Comme il l’explique ci-dessous, c’est en romancier et non en
mémorialiste qu’il se saisit de l’anecdote et du cadre historique, même si le
narrateur s’appelle Jordi Soler.
Celui-ci, après une causerie à Argelès-sur-Mer, est abordé
par une femme qui, sans un mot, lui donne une photo et une lettre. Il oublie
qu’il a glissé les documents dans sa poche et, quand il y repense, il découvre
sur le cliché Martí, son arrière-grand-père, Arcadi, son grand-père, et Oriol,
son grand-oncle. La photo est datée de 1937, sur le Front d’Aragon, en pleine
guerre civile espagnole. Selon la légende familiale entretenue par Arcadi,
Oriol a disparu en 1939 dans les Pyrénées, alors qu’il tentait de franchir la
frontière. La présence de cette photo en France, en 2007, surprend. La lettre,
encore bien davantage. Un certain Novembre Mestre lui écrit pour contester avec
vigueur la mort d’Oriol telle qu’Arcadi l’a racontée, telle aussi que Jordi l’a
transcrite dans un livre : le fugitif a survécu, explique Novembre qui fut
son sauveteur dans la montagne.
Coupable de l’avoir tué prématurément dans son livre, Jordi
ne tarde pas à repartir vers les Pyrénées à la rencontre de ce Novembre qui,
peut-être, lui dévoilera la vérité sur la vie d’Oriol, de 1939 à sa véritable
mort.
Alors commence, pour le narrateur, un voyage dans le temps
et dans l’espace qui lui réserve bien des surprises. Pas toujours agréables.

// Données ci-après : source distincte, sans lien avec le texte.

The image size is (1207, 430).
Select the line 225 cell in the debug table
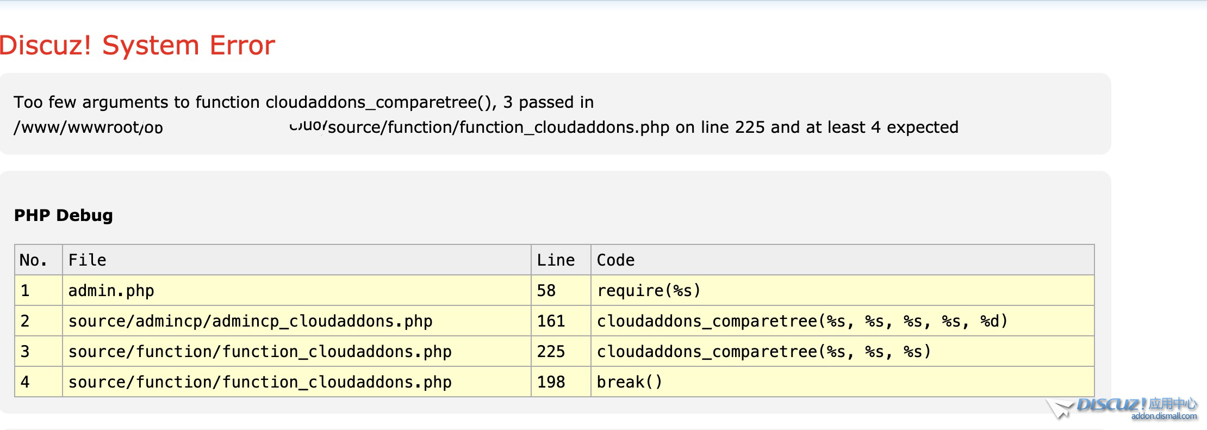551,352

Car au fond, la légende d’Oriol, si elle niait involontairement toutes les
années postérieures à 1939, était confortable. Tandis que les doutes sur la
suite s’accumulent, pour la reconstitution d’un portrait bien différent.
La fête de l’ours,
roman où on rencontrera une authentique fête de l’ours, suit un chemin aussi
tortueux que les sentiers des Pyrénées sur lesquels Oriol a tracé les premières
lignes de son destin encore inconnu de Jordi Soler. Celui-ci épouse successivement
les certitudes et les interrogations, jusqu’aux révélations les plus pénibles.
Jusqu’à, aussi, un final chargé à parts égales de réalisme et de symbolisme.
Après lequel on sera aussi soulagé que déçu d’avoir à tourner la dernière page.
Vous utilisez de
longues phrases. Pourquoi ?
C’est lié à la
musique. J’écris à l’oreille. J’aime à penser que mes lecteurs, en lisant un de
mes romans, se sentent invités à lire à haute voix. C’est probablement parce
que je suis d’abord poète : j’écris un poème chaque matin. Pour la
dimension sonore de mes romans, j’écris toujours avec une sorte de bande-son.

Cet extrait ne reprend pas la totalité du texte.